I've got a big bag of sachet and garland supplies ready to be turned into etsy merchandise during our week relaxing by the beach on The Oregon Coast. My sewing room is getting over-run with piles of fabric (AGAIN! I have a problem) and turning more of that into sell-able items should help alleviate the chaos... a little.

In any event, WE HIT THE ROAD AT 4:30AM MONDAY MORNING!! Squee.

9/8/11

fuck you, mozzies.

I have spent so much of this summer out of doors, in the fresh air, among trees and dirt and bonfires... I may love "not camping", but apparently I DO enjoy the woods a great deal. This is as much a surprise to me as it is to everyone else, trust me.



I mean, I did spend a lot of my childhood outdoors (at the go-kart track my family ran and lived at from 1983-1989, going to summer camp out on Lake Cresent every year from age 8 to 18, camping at Jesus Northwest for 4 days each summer from 1989 to 1997, etc), yet despite all that, I never considered myself an outdoorsy person. Once I was out on my own and not going to these events with my family, being outdoors kind of fell by the wayside. Between getting into yard work and going to Chautauqua for the past two years, I feel like I'm starting to embrace the dirt.


Recently some friends of ours acquired a bit of wooded land outside of town and we've been spending a lot of time there this summer. You get all the fun parts of camping without the sleeping-on-the-ground part, so it works out really nicely. Sure, the mosquitoes think I'm a tasty treat, but it's a small price to pay for spending time in such a beautiful place.

9/7/11

next stop: procrastination station

It may have taken me almost 3 years, but I finally set up a Facebook page for Soft & Cozy. I will be offering free giveaways and exclusive coupon codes through the page (in fact, I've got free US shipping going on right now), so go "like" it, if you feel so inclined.


As Martha would say, "It's a good thing."

9/6/11

Moving right along, bu-bu-dum, bu-bu-dum, footloose and fancy free!
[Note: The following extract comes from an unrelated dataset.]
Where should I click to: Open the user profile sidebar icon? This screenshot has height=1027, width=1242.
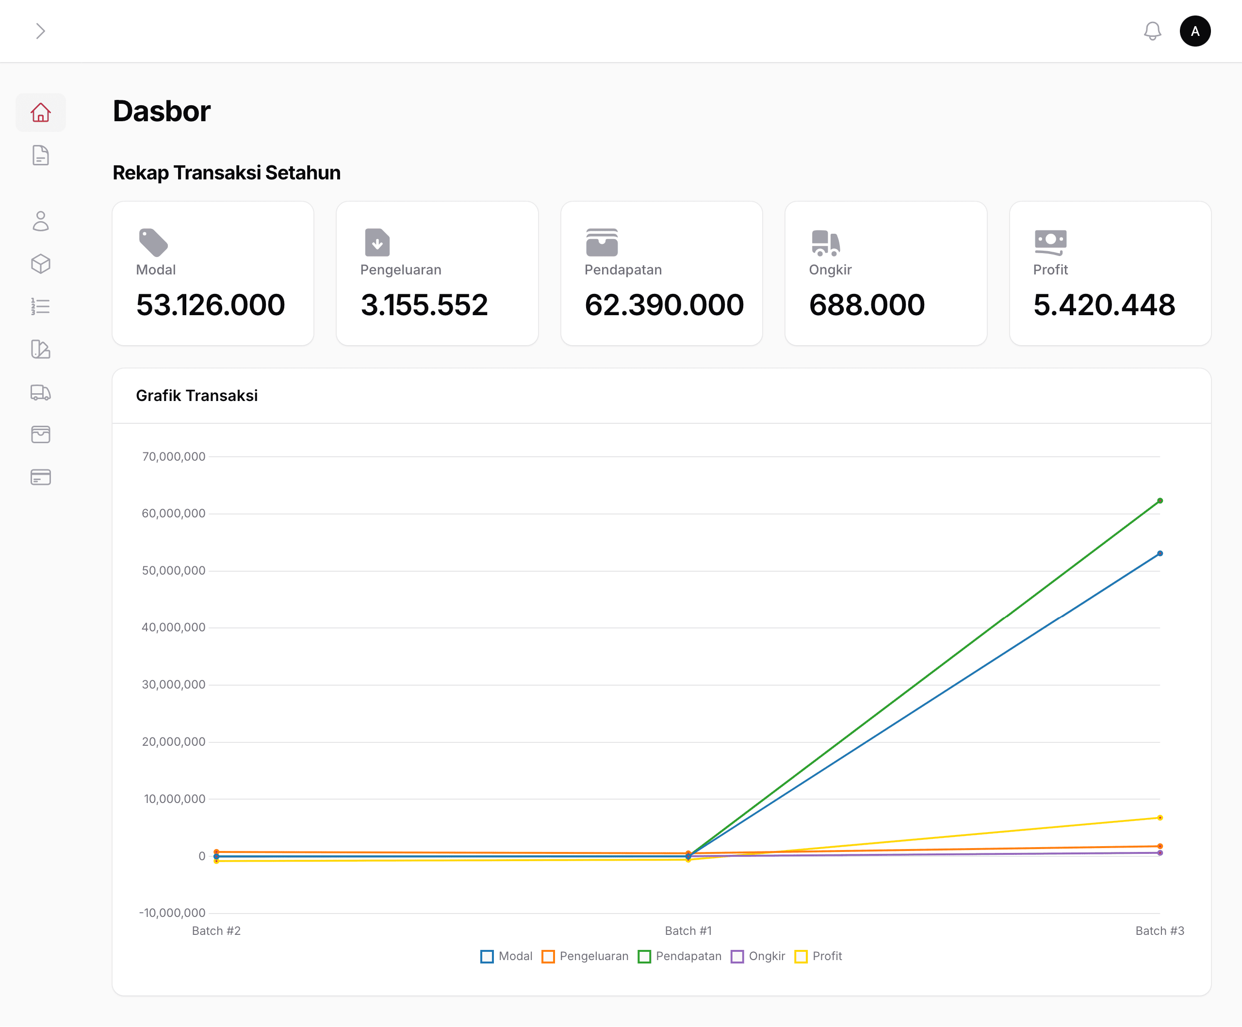(x=40, y=221)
A lot of my life these days has been focused on floating along and embracing everything. Making the decision to treat every moment of life as being in the right place at the right time and just rolling with it... and it has yielded some pretty awesome and surprising results.

Run on Sentence

Candace and I went to Sirens last weekend for dinner and drinks while our respective partners went hiking together. We happened to be there when there was a band playing, a band that turned out to be PHENOMENAL. Each song grabbed me in a way I wasn't expecting. The lead singer's voice would slide in and out of notes in an almost Neil Young-esque whine, but without the grating quality. Their music was a blend of folk, gypsy, story-telling, with hints of prog that was so good, I bought their cd. I haven't bought a cd since 2006, so that was kind of a big deal. They all happened to be really friendly, charismatic, and painfully handsome guys, so... bonus.
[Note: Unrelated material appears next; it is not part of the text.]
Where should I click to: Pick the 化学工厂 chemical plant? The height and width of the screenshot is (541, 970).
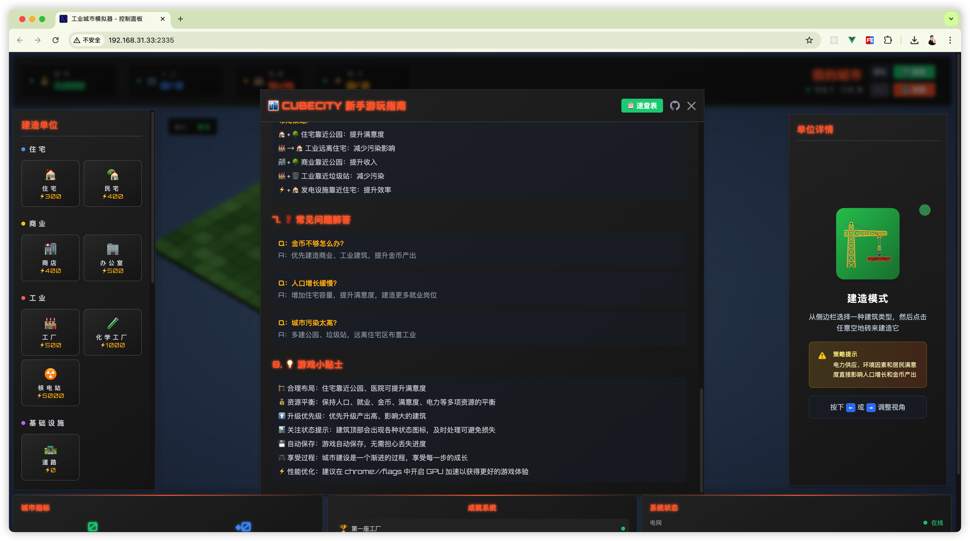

climbing from the bottom to the top of the pole

Artisans On Taylor re-opened in their shiny new location!! The space is truly an amazing improvement for the gallery - higher ceilings, less narrow, platforms and deep windows for displays, on the main drag instead of down a side-street... I could go on for ages. It was great to see the community coming together down there to support Anna and the gallery and our art community in general. I was so elated and inspired that I couldn't help but bomb a pole out in front!!
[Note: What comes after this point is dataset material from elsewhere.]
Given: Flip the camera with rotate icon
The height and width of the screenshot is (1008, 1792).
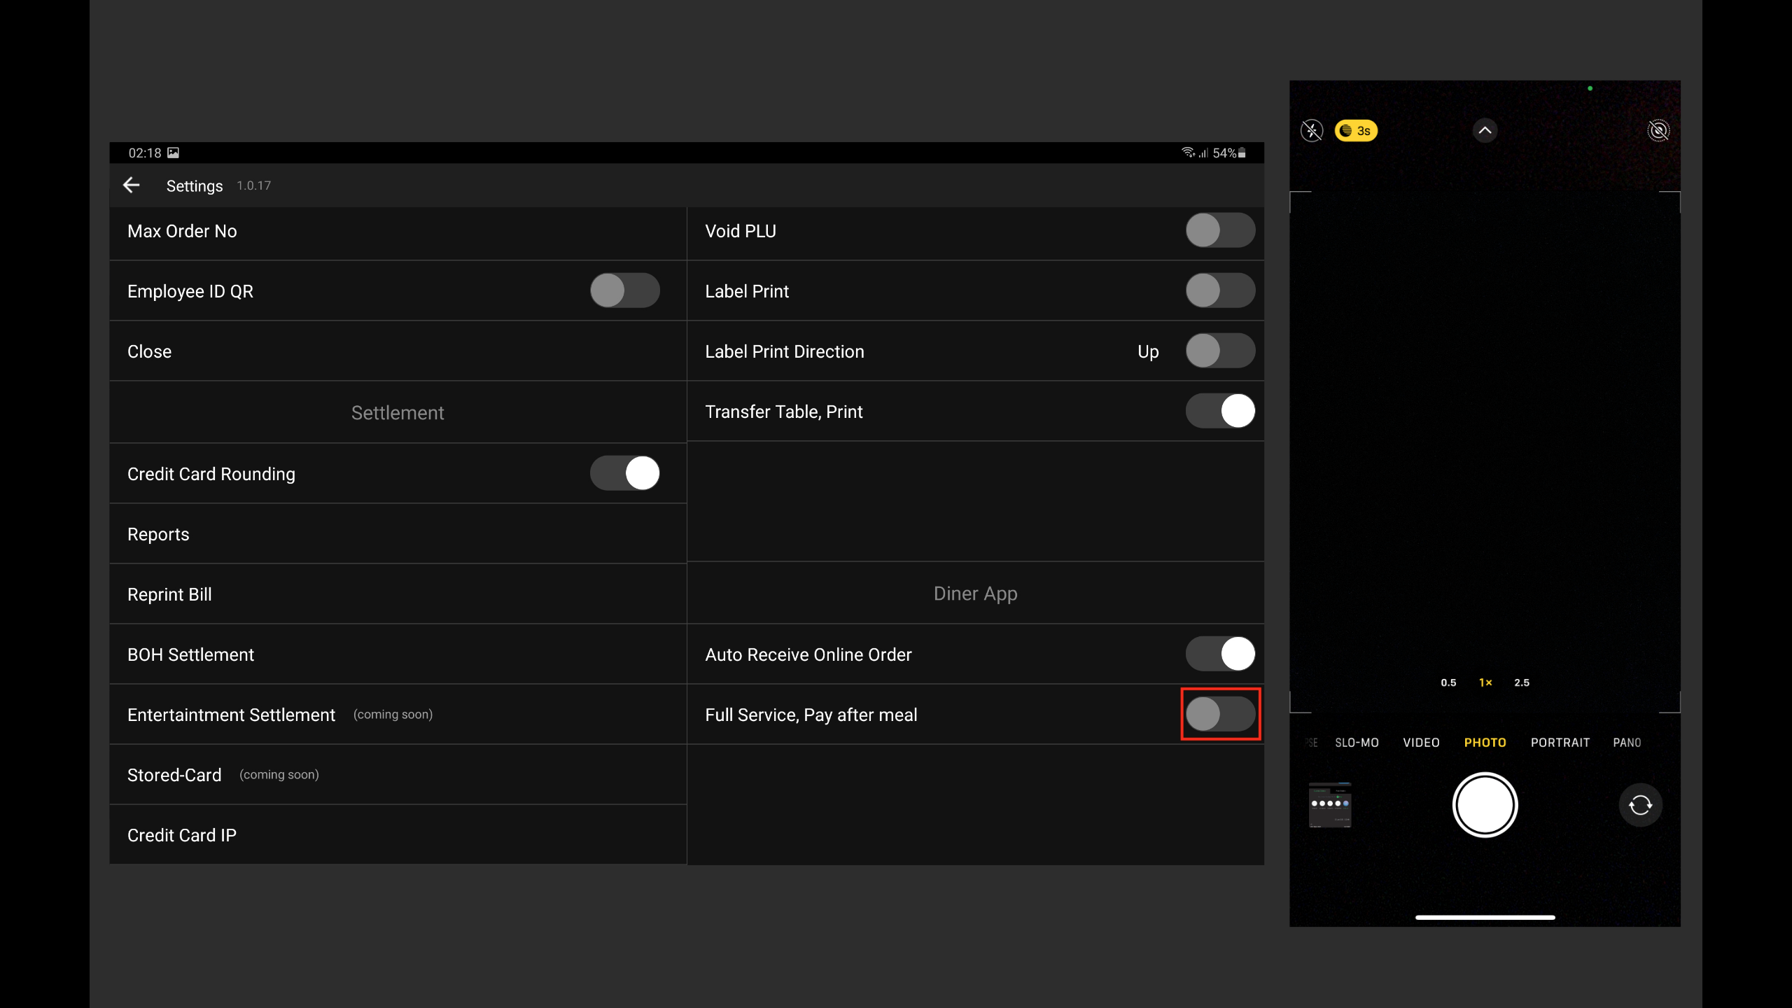Looking at the screenshot, I should pos(1639,805).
Young Professional like whoa.

And with the help of friends and Chardonnay, I broke out of my socially-anxious shell and attended a Chamber of Commerce mixer for "Young Professionals". I only handed out a couple of business cards (I'm still getting the hang of this, after all), but I'm so glad that I went. Next month I'll be starting a 3-part-series of hand-sewing workshops at the gallery and it's important that I start networking and am seen as somebody in the community who is doing stuff... I guess? I feel silly talking about it. When I think "young professional", I picture young writers and lawyers and real estate agents, not hand-sewists who gush about their feeeeeelings on the interwebs, but shit be changing, yo. My profession is sewing and I also represent myself online A LOT, so I may as well weave it all together into one big ball of JASIE. Right? Right.